• **Problem to solve**
The answer must consist of each line below that contains the word "Expand", copied in full.

• **Records to process**

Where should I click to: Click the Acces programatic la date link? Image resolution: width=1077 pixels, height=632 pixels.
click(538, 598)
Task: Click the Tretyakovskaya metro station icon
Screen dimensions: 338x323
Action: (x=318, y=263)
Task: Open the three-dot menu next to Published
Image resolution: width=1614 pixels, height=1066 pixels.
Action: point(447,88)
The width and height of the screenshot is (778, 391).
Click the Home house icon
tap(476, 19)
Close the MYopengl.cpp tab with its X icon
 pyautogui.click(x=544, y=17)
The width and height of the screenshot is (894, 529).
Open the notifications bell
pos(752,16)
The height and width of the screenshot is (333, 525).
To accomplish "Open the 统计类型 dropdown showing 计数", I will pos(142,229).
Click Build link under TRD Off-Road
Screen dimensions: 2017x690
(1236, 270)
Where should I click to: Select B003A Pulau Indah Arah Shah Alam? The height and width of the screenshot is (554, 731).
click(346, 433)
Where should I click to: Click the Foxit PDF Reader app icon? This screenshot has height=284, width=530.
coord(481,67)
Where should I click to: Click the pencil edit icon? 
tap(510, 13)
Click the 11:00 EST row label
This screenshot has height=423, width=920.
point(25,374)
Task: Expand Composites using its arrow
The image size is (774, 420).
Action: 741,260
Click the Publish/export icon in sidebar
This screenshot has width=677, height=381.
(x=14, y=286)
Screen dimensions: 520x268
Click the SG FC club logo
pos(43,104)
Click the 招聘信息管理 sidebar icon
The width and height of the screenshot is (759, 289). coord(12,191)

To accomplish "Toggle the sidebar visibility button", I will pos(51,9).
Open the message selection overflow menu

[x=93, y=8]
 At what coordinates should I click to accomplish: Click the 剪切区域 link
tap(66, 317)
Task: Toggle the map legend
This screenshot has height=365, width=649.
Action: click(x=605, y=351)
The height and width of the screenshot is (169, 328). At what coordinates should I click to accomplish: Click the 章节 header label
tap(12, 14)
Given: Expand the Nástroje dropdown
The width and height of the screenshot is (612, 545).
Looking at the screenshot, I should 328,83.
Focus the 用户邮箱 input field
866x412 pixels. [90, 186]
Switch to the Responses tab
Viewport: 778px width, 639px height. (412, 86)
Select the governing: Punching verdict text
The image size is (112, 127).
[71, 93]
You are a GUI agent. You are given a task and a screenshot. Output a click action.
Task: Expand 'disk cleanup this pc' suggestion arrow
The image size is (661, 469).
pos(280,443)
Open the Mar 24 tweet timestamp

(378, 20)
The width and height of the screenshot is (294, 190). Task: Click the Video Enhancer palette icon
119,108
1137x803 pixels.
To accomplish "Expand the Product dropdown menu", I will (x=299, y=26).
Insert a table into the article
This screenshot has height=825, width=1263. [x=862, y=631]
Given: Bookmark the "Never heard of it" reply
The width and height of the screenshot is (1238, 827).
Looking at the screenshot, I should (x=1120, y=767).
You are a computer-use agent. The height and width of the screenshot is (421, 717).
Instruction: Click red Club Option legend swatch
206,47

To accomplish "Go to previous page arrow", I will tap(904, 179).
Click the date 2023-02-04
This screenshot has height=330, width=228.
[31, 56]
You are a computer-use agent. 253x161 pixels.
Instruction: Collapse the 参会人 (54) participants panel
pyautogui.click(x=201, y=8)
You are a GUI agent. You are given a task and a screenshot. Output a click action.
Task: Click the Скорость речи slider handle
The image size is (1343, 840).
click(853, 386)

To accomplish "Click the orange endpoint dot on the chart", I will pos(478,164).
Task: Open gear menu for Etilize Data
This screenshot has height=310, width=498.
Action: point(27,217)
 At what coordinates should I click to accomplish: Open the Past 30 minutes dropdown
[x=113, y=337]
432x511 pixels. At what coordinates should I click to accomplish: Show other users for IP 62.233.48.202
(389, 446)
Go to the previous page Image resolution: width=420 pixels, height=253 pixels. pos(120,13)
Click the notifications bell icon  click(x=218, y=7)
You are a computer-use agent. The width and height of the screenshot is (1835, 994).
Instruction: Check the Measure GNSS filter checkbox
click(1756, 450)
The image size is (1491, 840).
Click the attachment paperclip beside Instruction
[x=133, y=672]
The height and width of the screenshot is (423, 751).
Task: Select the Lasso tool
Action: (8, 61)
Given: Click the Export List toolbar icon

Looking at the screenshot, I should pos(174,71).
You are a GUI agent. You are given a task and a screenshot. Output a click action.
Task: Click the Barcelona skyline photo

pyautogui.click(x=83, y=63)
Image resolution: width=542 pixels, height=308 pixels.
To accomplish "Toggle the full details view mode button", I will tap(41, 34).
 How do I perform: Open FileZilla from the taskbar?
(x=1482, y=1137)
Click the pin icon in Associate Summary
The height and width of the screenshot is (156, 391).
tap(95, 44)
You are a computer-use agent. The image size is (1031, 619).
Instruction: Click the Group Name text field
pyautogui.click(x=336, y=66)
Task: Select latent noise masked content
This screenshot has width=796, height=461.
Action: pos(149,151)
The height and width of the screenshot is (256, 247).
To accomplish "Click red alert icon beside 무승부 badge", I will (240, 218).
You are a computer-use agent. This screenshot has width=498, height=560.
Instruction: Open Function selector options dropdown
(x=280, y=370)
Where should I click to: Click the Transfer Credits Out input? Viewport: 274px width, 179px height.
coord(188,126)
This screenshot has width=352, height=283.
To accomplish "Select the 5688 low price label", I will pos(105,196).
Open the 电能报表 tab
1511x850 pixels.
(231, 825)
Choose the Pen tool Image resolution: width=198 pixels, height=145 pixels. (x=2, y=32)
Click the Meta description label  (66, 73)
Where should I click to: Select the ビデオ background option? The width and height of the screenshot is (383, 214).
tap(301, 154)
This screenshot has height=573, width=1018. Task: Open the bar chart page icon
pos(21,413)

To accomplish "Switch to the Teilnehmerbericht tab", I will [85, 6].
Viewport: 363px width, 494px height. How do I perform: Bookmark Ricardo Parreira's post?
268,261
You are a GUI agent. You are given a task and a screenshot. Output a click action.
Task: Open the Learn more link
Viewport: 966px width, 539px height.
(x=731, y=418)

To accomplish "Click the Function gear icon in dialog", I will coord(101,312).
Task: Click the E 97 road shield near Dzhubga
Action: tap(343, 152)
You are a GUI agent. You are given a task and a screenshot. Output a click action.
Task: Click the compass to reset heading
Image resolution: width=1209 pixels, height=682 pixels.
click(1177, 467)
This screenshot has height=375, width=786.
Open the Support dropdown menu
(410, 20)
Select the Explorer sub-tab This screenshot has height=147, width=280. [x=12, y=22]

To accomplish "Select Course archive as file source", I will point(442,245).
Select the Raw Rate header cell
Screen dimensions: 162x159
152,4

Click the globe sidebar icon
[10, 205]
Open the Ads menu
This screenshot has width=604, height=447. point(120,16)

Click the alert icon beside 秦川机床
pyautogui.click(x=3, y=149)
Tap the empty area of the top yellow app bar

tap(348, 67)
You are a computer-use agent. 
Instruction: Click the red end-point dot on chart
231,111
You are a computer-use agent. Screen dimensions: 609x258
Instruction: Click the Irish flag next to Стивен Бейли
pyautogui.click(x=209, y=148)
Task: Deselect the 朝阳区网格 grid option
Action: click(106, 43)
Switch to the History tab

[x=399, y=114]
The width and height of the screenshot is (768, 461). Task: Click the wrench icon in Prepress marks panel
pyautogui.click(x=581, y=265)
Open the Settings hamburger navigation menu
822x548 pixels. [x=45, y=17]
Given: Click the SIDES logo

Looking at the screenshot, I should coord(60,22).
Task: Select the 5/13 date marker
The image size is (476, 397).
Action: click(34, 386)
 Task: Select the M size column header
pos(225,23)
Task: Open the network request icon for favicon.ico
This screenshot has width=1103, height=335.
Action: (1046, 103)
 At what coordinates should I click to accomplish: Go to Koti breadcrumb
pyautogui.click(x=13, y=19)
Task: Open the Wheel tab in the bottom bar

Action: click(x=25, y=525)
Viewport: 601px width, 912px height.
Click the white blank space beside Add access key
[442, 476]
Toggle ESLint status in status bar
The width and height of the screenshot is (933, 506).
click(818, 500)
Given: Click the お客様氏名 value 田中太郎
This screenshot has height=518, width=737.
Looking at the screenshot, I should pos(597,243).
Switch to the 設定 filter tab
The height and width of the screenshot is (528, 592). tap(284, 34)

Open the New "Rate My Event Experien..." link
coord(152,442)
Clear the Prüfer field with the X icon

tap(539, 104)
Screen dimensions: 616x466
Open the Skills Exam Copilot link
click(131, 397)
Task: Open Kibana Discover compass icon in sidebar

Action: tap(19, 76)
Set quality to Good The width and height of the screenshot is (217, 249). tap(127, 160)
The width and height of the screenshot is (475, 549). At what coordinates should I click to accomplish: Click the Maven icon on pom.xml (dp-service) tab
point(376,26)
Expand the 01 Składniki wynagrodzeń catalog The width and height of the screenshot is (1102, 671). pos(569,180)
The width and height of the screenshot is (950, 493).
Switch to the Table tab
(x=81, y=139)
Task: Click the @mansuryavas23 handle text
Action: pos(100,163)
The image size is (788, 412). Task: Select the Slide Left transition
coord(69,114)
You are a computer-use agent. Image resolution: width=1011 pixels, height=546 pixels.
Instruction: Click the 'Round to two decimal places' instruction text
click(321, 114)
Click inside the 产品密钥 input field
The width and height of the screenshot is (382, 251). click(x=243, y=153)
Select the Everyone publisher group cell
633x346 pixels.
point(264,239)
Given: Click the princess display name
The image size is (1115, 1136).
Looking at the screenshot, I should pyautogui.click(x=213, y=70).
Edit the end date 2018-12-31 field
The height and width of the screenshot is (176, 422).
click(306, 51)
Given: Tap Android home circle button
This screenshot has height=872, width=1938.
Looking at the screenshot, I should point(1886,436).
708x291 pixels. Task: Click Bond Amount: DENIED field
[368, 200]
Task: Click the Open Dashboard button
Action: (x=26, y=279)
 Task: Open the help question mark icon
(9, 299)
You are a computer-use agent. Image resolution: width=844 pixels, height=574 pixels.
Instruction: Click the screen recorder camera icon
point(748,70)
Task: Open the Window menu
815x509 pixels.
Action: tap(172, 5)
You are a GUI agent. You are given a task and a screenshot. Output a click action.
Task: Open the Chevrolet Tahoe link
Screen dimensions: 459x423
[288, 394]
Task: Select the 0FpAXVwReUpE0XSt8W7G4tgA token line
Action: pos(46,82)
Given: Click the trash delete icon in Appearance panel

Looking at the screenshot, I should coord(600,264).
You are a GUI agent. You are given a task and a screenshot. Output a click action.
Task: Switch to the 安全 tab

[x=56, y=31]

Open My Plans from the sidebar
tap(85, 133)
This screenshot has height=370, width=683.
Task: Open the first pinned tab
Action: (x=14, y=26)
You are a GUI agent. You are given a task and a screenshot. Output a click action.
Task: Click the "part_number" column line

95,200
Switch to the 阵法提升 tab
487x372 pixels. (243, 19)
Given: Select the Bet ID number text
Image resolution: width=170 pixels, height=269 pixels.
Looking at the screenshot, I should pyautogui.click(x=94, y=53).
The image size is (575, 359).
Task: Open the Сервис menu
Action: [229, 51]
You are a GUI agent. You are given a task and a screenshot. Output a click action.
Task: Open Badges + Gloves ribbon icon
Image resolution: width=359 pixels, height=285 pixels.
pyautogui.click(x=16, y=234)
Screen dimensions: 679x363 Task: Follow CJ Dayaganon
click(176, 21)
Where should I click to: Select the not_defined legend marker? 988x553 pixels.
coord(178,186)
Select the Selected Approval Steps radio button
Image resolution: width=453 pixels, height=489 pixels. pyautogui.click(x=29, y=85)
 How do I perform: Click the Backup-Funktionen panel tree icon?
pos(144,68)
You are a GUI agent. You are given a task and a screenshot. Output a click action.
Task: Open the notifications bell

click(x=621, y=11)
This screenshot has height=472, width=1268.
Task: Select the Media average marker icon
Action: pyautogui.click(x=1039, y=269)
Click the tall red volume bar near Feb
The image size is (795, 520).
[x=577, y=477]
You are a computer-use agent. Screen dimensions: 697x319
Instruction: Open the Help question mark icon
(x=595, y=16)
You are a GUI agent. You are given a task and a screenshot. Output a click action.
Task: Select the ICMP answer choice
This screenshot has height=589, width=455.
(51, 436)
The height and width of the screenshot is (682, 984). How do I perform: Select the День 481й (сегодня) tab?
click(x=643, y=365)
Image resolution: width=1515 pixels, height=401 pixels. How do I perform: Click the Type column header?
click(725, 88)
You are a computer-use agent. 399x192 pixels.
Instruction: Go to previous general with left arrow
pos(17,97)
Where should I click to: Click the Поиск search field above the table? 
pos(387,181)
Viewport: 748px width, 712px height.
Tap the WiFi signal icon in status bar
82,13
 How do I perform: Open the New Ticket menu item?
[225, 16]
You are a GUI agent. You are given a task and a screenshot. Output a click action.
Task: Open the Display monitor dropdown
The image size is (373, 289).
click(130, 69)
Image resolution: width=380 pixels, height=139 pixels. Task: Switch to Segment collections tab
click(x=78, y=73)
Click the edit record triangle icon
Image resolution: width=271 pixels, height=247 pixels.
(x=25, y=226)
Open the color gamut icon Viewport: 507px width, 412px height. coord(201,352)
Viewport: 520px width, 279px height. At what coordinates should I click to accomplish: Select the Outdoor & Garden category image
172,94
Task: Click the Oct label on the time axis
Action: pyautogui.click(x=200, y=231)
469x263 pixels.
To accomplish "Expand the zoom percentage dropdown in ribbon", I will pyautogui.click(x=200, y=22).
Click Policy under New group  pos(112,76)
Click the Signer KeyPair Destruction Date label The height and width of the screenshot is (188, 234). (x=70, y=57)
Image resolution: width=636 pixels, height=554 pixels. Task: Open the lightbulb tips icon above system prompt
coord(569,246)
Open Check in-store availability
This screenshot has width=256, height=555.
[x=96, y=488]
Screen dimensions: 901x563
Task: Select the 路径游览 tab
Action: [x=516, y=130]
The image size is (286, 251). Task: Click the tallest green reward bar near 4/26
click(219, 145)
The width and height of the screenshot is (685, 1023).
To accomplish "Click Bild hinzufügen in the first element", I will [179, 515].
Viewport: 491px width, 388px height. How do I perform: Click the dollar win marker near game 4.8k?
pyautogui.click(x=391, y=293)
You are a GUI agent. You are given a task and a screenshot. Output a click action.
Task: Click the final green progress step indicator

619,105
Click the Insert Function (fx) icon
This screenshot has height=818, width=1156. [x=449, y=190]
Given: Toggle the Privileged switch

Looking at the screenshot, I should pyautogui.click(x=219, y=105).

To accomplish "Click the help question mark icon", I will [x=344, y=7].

• **Task response**
Task: Expand Composites using its arrow
Given: Expand the Nástroje dropdown
Task: Expand 'disk cleanup this pc' suggestion arrow
To accomplish "Expand the Product dropdown menu", I will (x=299, y=26).
Expand the 01 Składniki wynagrodzeń catalog The width and height of the screenshot is (1102, 671). pos(569,180)
To accomplish "Expand the zoom percentage dropdown in ribbon", I will pyautogui.click(x=200, y=22).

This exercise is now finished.